Pour sa part, Investissements Manuvie fait valoir que ce sont les économies d’échelle qui lui permettent de réduire certains RFG, sans dire ouvertement si elle réagissait aux baisses annoncées par ses concurrentes.

«Bien que ce ne soit pas la première fois que nous réduisons nos frais, nous allons poursuivre nos efforts pour offrir une gestion solide qui apporte de la valeur aux conseillers et aux investisseurs canadiens», souligne Derek Saliba, vice-président adjoint et directeur des produits des fonds communs chez Manuvie.

D’autres baisses viendront

Même si les analystes refusent de parler officiellement de guerre des prix, l’onde de choc des baisses récentes de frais de gestion se fera sentir dans l’ensemble de l’industrie, soutient Rudy Luukko.

«Comme certaines entreprises baissent leurs frais, cela exercera de la pression sur d’autres sociétés pour qu’elles réduisent à leur tour leurs frais dans les mêmes proportions afin de rester concurrentielles.»

Cela se traduira par des marges bénéficiaires plus faibles, surtout si le rendement de l’investissement demeure bas, dit-il.

Les baisses des frais de gestion observées au cours des dernières semaines pourraient aussi contribuer à la poursuite de la consolidation dans le secteur de la gestion de placements au détail, ajoute l’analyste de Morningstar Canada.

Pour sa part, Dan Hallett s’attend plutôt à un impact mineur sur l’industrie, car il ne prévoit pas de réductions de frais de l’ampleur de celles observées dans le passé aux États-Unis ou plus tôt cette année au Canada dans le marché des FNB.

«Je ne m’attends donc pas à ce que les réductions modestes et sélectives que nous avons vues ces dernières semaines aient un effet majeur sur le marché et l’industrie», insiste le vice-président de HighView.

C’est pourquoi il affirme que les petites sociétés de fonds communs pourront encore tirer leur épingle du jeu, malgré les baisses de frais de gestion annoncées par les Vanguard et autres Manuvie de ce monde.

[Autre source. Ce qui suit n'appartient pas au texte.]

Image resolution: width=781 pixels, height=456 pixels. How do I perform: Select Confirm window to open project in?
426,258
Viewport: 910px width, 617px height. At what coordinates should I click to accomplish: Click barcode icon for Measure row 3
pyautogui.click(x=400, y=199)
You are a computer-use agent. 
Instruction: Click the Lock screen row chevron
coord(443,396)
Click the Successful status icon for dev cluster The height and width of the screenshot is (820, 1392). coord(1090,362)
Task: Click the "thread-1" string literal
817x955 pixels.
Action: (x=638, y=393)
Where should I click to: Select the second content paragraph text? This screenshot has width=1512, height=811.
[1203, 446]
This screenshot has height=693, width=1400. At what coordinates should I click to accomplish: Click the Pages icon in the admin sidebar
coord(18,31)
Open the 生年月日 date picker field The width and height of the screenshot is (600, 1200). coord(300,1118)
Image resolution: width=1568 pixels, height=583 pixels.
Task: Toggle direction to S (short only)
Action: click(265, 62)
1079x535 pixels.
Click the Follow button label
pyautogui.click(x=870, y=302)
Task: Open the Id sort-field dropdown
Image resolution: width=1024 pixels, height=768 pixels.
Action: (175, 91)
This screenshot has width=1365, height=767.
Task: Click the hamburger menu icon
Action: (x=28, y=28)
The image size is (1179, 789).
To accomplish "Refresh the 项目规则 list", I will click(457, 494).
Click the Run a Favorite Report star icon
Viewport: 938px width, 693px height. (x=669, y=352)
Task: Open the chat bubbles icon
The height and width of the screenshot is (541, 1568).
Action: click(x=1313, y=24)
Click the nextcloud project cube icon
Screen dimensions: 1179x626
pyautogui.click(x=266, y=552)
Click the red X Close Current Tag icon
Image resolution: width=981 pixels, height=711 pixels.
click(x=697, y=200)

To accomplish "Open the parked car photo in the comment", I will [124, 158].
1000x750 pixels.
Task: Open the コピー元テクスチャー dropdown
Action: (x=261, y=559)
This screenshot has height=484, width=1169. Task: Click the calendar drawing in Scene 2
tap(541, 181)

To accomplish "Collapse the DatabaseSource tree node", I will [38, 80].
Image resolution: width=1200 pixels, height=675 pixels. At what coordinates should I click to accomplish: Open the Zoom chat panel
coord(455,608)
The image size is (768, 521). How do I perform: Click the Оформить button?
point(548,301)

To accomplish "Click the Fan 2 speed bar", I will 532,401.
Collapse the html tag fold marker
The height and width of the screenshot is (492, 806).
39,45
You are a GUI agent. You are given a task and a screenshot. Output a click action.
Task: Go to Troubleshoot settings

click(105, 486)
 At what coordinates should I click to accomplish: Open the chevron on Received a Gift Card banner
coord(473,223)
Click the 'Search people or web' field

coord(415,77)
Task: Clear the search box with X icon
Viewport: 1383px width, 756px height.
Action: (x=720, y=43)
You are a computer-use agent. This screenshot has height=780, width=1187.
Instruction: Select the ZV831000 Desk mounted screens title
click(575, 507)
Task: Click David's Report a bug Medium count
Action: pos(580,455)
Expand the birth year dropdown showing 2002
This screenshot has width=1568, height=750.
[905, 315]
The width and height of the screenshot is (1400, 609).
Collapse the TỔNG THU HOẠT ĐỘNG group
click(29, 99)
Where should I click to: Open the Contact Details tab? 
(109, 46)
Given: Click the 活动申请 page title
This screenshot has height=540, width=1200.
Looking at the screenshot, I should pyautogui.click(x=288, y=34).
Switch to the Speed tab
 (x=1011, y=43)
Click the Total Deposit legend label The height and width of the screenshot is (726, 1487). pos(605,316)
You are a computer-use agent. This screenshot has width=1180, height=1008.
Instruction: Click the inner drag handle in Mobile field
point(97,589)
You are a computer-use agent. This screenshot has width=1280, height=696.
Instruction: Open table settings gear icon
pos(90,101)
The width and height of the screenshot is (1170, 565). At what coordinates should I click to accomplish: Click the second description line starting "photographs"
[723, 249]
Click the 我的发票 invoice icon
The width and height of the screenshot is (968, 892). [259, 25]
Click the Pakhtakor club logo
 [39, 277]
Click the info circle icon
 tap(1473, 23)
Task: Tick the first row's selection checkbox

«Les petites firmes ont déjà subi des pressions, ce qui les a obligées à se démarquer par d’autres moyens, en général, en offrant des produits de niche ou en affichant des performances supérieures, dit Dan Hallett. Ces sociétés seront à l’abri de pressions pour réduire les coûts pendant un certain temps, mais elles ne seront pas toujours en mesure de les éviter.»

En revanche, les conseillers devraient être touchés, selon Rudy Luukko. Il faut dire que ces baisses des frais de gestion surviennent alors que de nouvelles réglementations, notamment la phase 2 du Modèle de relation client conseiller (MRCC2), entreront progressivement en vigueur et exigeront une plus grande divulgation au client, dont la rémunération du conseiller.

«Les conseillers devront communiquer efficacement avec leurs clients sur la valeur qu’ils fournissent en échange de leurs honoraires et de leurs commissions, explique Rudy Luukko. Les conseillers qui ne parviennent pas à offrir une bonne valeur risquent de perdre des clients, ou carrément de sortir de l’industrie.»